▸ Data for review:

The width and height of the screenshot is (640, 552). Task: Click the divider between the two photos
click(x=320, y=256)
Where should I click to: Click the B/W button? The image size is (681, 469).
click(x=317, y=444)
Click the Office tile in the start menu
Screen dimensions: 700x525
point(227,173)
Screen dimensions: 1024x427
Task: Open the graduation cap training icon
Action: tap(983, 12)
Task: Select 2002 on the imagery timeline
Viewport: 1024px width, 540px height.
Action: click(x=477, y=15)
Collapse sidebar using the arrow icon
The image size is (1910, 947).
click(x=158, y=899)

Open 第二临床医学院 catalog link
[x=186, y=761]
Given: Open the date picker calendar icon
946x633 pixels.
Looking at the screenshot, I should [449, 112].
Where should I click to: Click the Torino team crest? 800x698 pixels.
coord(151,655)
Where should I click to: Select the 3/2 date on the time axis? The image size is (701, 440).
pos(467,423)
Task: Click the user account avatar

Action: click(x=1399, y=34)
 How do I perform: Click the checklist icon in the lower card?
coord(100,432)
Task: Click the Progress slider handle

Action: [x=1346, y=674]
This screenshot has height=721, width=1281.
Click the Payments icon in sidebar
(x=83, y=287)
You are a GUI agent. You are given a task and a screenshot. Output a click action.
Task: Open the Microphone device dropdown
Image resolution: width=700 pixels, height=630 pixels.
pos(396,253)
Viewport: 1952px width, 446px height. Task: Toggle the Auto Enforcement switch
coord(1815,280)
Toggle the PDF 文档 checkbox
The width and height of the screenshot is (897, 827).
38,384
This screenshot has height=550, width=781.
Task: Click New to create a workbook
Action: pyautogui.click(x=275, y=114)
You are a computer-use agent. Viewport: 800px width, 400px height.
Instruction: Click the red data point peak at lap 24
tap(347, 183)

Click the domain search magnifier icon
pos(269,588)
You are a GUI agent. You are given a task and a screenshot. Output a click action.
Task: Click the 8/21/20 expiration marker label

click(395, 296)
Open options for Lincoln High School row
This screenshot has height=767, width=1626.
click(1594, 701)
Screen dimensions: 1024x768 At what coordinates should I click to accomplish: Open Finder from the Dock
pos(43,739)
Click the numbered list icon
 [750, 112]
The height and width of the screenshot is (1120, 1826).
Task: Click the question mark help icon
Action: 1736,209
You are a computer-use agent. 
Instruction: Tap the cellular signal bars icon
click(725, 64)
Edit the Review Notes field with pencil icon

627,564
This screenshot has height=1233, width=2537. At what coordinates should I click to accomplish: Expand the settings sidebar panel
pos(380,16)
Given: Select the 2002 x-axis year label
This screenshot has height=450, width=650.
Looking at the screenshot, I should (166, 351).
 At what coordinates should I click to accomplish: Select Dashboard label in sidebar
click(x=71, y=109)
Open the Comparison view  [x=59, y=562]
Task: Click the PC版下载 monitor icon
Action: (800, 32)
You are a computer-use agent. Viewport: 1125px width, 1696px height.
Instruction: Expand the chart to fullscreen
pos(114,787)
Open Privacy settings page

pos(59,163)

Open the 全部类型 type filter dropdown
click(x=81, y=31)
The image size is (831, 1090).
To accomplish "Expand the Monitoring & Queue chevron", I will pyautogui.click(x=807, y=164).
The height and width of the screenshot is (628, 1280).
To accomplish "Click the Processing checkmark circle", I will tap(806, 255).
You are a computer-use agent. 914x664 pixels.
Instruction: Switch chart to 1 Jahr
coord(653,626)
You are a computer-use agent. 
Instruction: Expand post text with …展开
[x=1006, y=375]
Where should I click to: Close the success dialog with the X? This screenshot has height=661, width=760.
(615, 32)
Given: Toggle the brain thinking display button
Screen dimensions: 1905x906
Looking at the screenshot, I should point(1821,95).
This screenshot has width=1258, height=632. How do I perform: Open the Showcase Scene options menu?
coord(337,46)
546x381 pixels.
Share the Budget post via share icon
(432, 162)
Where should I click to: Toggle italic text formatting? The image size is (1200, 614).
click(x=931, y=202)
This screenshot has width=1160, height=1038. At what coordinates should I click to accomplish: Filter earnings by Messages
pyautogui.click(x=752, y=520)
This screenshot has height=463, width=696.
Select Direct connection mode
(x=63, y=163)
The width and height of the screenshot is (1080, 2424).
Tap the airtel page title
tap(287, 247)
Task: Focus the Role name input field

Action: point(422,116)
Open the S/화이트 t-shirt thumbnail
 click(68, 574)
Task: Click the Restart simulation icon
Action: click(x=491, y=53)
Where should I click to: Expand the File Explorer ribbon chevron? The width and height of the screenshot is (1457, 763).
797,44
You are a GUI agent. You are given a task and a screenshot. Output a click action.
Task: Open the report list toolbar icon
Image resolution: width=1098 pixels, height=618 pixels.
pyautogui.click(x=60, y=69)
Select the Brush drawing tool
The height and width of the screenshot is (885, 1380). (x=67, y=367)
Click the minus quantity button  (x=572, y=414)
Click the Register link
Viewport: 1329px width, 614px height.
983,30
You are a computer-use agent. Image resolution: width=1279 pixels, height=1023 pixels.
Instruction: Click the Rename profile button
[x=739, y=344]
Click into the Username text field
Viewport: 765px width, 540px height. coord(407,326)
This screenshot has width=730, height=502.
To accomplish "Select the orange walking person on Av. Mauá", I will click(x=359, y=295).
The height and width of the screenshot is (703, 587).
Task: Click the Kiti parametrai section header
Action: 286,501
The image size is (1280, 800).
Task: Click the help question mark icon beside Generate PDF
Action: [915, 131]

▸ Problem requirements:
Your task is to print the whole listing again exactly.

▸ Answer box:
The width and height of the screenshot is (640, 552). Task: Click the divider between the two photos
click(x=320, y=256)
Where should I click to: Click the B/W button? The image size is (681, 469).
click(x=317, y=444)
Click the Office tile in the start menu
Screen dimensions: 700x525
point(227,173)
Screen dimensions: 1024x427
Task: Open the graduation cap training icon
Action: tap(983, 12)
Task: Select 2002 on the imagery timeline
Viewport: 1024px width, 540px height.
Action: click(x=477, y=15)
Collapse sidebar using the arrow icon
The image size is (1910, 947).
click(x=158, y=899)

Open 第二临床医学院 catalog link
[x=186, y=761]
Given: Open the date picker calendar icon
946x633 pixels.
Looking at the screenshot, I should [449, 112].
Where should I click to: Click the Torino team crest? 800x698 pixels.
coord(151,655)
Where should I click to: Select the 3/2 date on the time axis? The image size is (701, 440).
pos(467,423)
Task: Click the user account avatar

Action: click(x=1399, y=34)
 How do I perform: Click the checklist icon in the lower card?
coord(100,432)
Task: Click the Progress slider handle

Action: [x=1346, y=674]
This screenshot has height=721, width=1281.
Click the Payments icon in sidebar
(x=83, y=287)
You are a GUI agent. You are given a task and a screenshot. Output a click action.
Task: Open the Microphone device dropdown
Image resolution: width=700 pixels, height=630 pixels.
pos(396,253)
Viewport: 1952px width, 446px height. Task: Toggle the Auto Enforcement switch
coord(1815,280)
Toggle the PDF 文档 checkbox
The width and height of the screenshot is (897, 827).
38,384
This screenshot has height=550, width=781.
Task: Click New to create a workbook
Action: pyautogui.click(x=275, y=114)
You are a computer-use agent. Viewport: 800px width, 400px height.
Instruction: Click the red data point peak at lap 24
tap(347, 183)

Click the domain search magnifier icon
pos(269,588)
You are a GUI agent. You are given a task and a screenshot. Output a click action.
Task: Click the 8/21/20 expiration marker label

click(395, 296)
Open options for Lincoln High School row
This screenshot has height=767, width=1626.
click(1594, 701)
Screen dimensions: 1024x768 At what coordinates should I click to accomplish: Open Finder from the Dock
pos(43,739)
Click the numbered list icon
 [750, 112]
The height and width of the screenshot is (1120, 1826).
Task: Click the question mark help icon
Action: 1736,209
You are a computer-use agent. 
Instruction: Tap the cellular signal bars icon
click(725, 64)
Edit the Review Notes field with pencil icon

627,564
This screenshot has height=1233, width=2537. At what coordinates should I click to accomplish: Expand the settings sidebar panel
pos(380,16)
Given: Select the 2002 x-axis year label
This screenshot has height=450, width=650.
Looking at the screenshot, I should (166, 351).
 At what coordinates should I click to accomplish: Select Dashboard label in sidebar
click(x=71, y=109)
Open the Comparison view  [x=59, y=562]
Task: Click the PC版下载 monitor icon
Action: (800, 32)
You are a computer-use agent. Viewport: 1125px width, 1696px height.
Instruction: Expand the chart to fullscreen
pos(114,787)
Open Privacy settings page

pos(59,163)

Open the 全部类型 type filter dropdown
click(x=81, y=31)
The image size is (831, 1090).
To accomplish "Expand the Monitoring & Queue chevron", I will pyautogui.click(x=807, y=164).
The height and width of the screenshot is (628, 1280).
To accomplish "Click the Processing checkmark circle", I will tap(806, 255).
You are a computer-use agent. 914x664 pixels.
Instruction: Switch chart to 1 Jahr
coord(653,626)
You are a computer-use agent. 
Instruction: Expand post text with …展开
[x=1006, y=375]
Where should I click to: Close the success dialog with the X? This screenshot has height=661, width=760.
(615, 32)
Given: Toggle the brain thinking display button
Screen dimensions: 1905x906
Looking at the screenshot, I should point(1821,95).
This screenshot has width=1258, height=632. How do I perform: Open the Showcase Scene options menu?
coord(337,46)
546x381 pixels.
Share the Budget post via share icon
(432, 162)
Where should I click to: Toggle italic text formatting? The image size is (1200, 614).
click(x=931, y=202)
This screenshot has width=1160, height=1038. At what coordinates should I click to accomplish: Filter earnings by Messages
pyautogui.click(x=752, y=520)
This screenshot has height=463, width=696.
Select Direct connection mode
(x=63, y=163)
The width and height of the screenshot is (1080, 2424).
Tap the airtel page title
tap(287, 247)
Task: Focus the Role name input field

Action: point(422,116)
Open the S/화이트 t-shirt thumbnail
 click(68, 574)
Task: Click the Restart simulation icon
Action: click(x=491, y=53)
Where should I click to: Expand the File Explorer ribbon chevron? The width and height of the screenshot is (1457, 763).
797,44
You are a GUI agent. You are given a task and a screenshot. Output a click action.
Task: Open the report list toolbar icon
Image resolution: width=1098 pixels, height=618 pixels.
pyautogui.click(x=60, y=69)
Select the Brush drawing tool
The height and width of the screenshot is (885, 1380). (x=67, y=367)
Click the minus quantity button  (x=572, y=414)
Click the Register link
Viewport: 1329px width, 614px height.
983,30
You are a computer-use agent. Image resolution: width=1279 pixels, height=1023 pixels.
Instruction: Click the Rename profile button
[x=739, y=344]
Click into the Username text field
Viewport: 765px width, 540px height. coord(407,326)
This screenshot has width=730, height=502.
To accomplish "Select the orange walking person on Av. Mauá", I will click(x=359, y=295).
The height and width of the screenshot is (703, 587).
Task: Click the Kiti parametrai section header
Action: 286,501
The image size is (1280, 800).
Task: Click the help question mark icon beside Generate PDF
Action: [915, 131]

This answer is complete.